### Exercises to complete:
• a. From the post on dealing with rejection, list every strength the writer claims to have in storytelling.
• b. Pick up the post on dealing with rejection after its final sentence and write the next paragraph or two in the same voice.

### Text block:
========================================================================
Once Bitten Twice Sigh: Dealing with Rejection

I’m taking a leaf out of Beetleypete’s book and reblogging a few golden oldies as it’s holiday time and I’m basically Not At My Desk Very Much.  Here’s one from a while back.

*Sigh*.  Another day, another rejection – this time in the form of a competition shortlist which unaccountably did not have my name on it.  It’s very hard to keep going during these times: you feel a blow to the stomach like a sucker-punch which takes all the air out of your lungs.  You start to feel a bit sick: then the inevitable thoughts come in.  Why did I think that story was any good?  Of course they didn’t choose it!  What makes you think you’ll make a writer?  And so on.  But along with that there’s a stony stubbornness which won’t let me stop: and that’s a good thing – but right now it doesn’t feel good.  Right now that stubbornness feels like your doom.  It seems there’s no escape from your own nature – or fate, or whatever it is – and you start to feel like Sisyphus, condemned to push a rock up a mountain only to see it roll to the bottom.  Every time.

Maybe I should write a story about that….

Because yes, in the end that is the only response; to turn your experiences into art.  And thankfully nowadays the sucker-punch doesn’t last too long: I bounce back from it relatively quickly.  But it’s very hard to find a place in a world which doesn’t seem to have any time for your work.  My problem with stories is, I think, that they don’t have a strong plot.  I’m not good with strong plots: my strengths lie in ideas and characters; moments in a life.  Although I have had some success with surreal plots, such as Mem Mat, the one about the memory mattress which stores your actual memories.  I have also – as is only fair – had some success with writing about trans issues: first with the Mslexia blog and before that, a story called DIVORK where a woman thinks her husband is having an affair because of a lip-print on a glass, only to discover that the lipstick is his.
========================================================================
### Given material:
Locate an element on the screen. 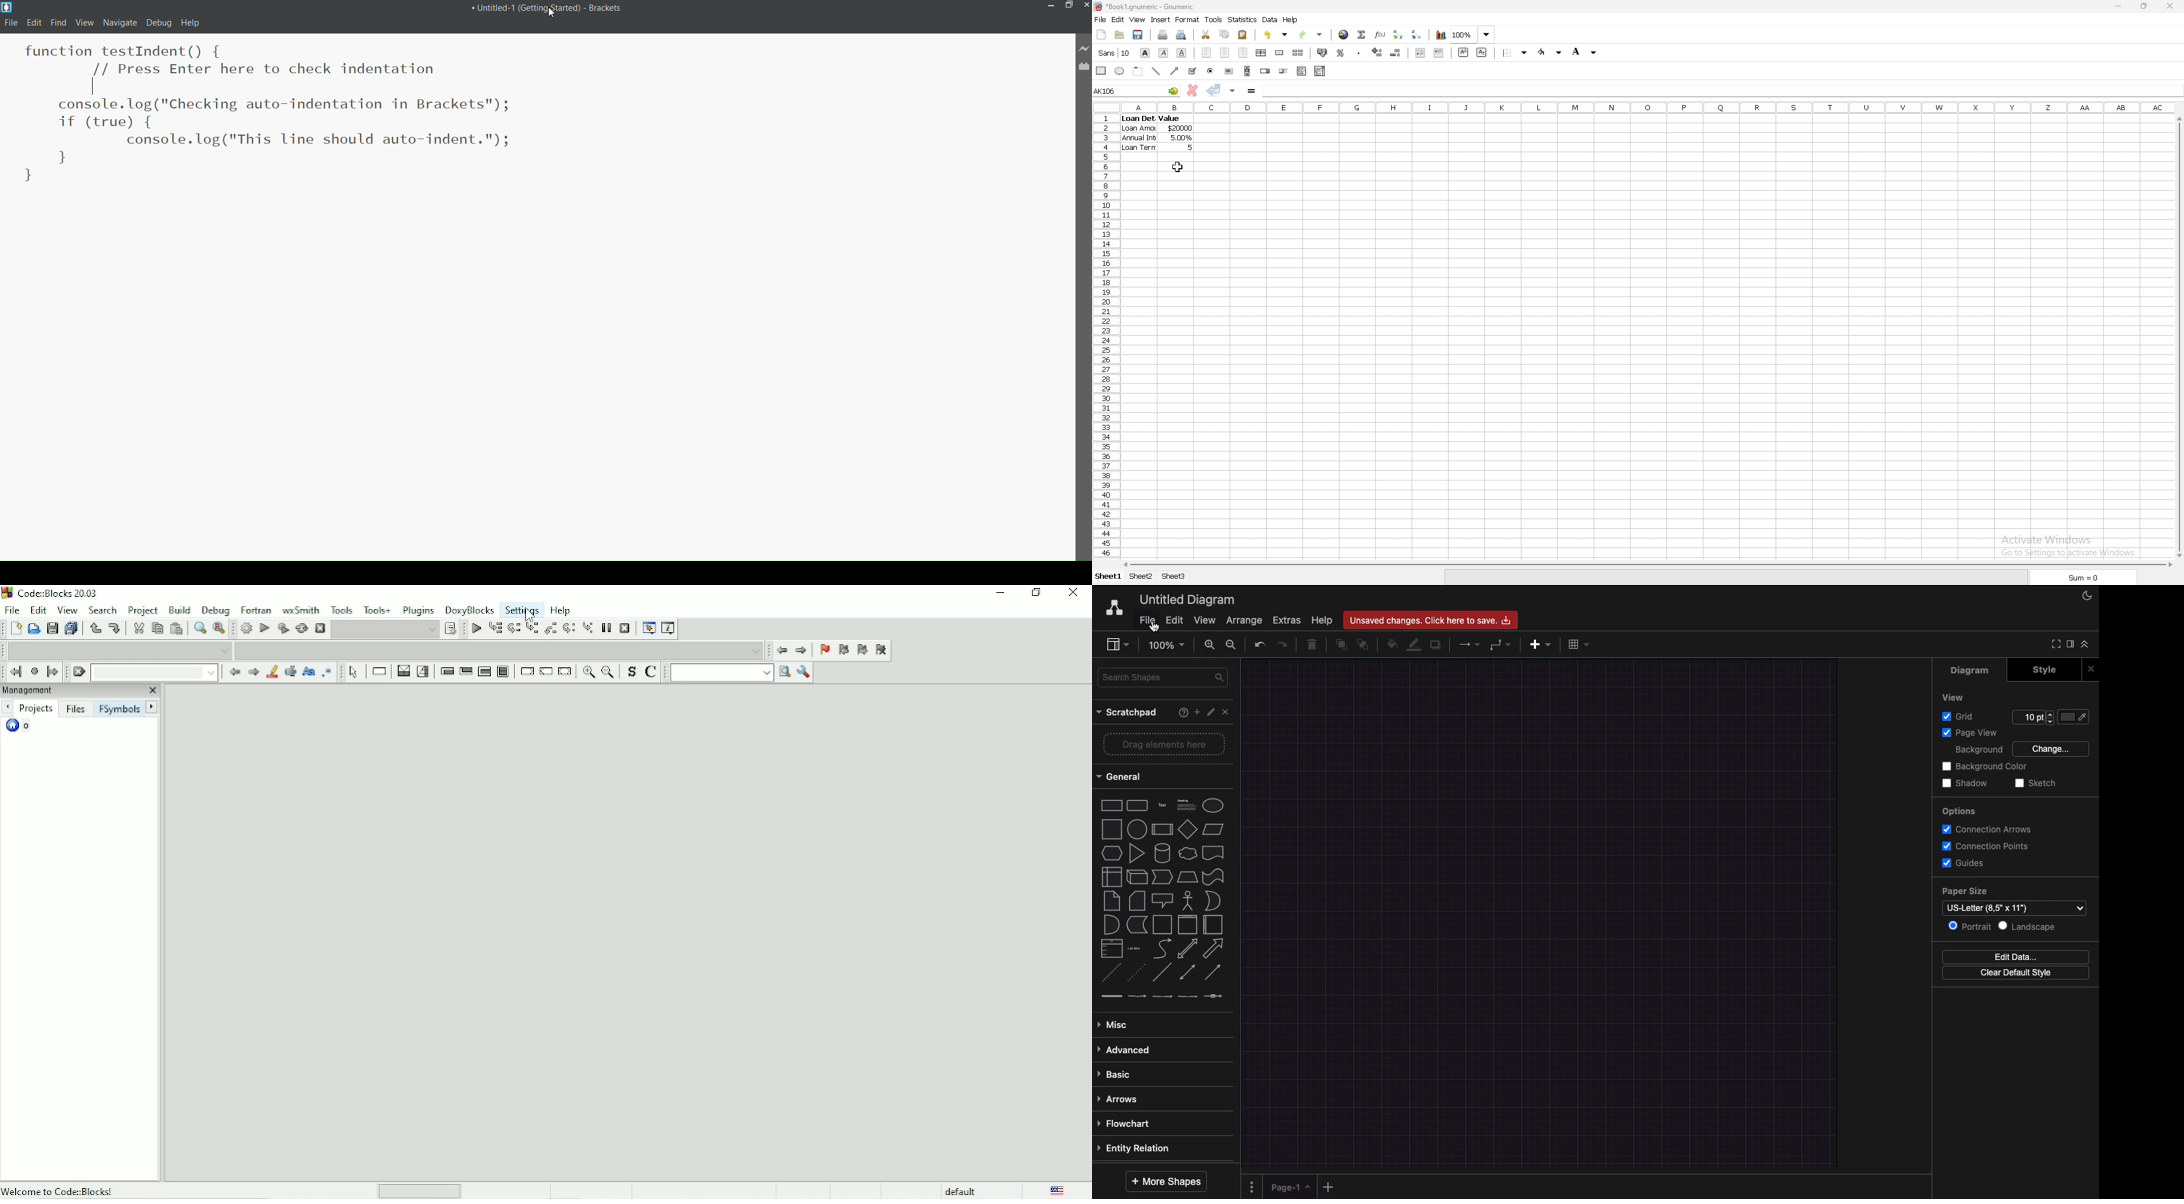 The image size is (2184, 1204). border is located at coordinates (1515, 52).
========================================================================
### In response:
• a.
- Ideas
- Characters
- Moments in a life

• b.
As far as poetry goes I think my problem is that I write a lot of rhyming verse and there seems to be a mindset that serious poets write free verse.  Hence I’ve had more success with comic verse.  Interestingly this mirrors the process when I began to write: unable at first to take myself seriously as a poet, I started with parodies and comic rhymes, assuming like everyone else that the serious poet did not rhyme (or only sporadically) and that therefore I was not a Serious Poet.  It took a long while for me to be persuaded otherwise – and now it seems to be taking a long while for publishers to be persuaded, too.

*Sigh!*

So here’s the rub: do you carry on doing what you do even though no-one seems to like it, or do you try to alter what you do to fit in?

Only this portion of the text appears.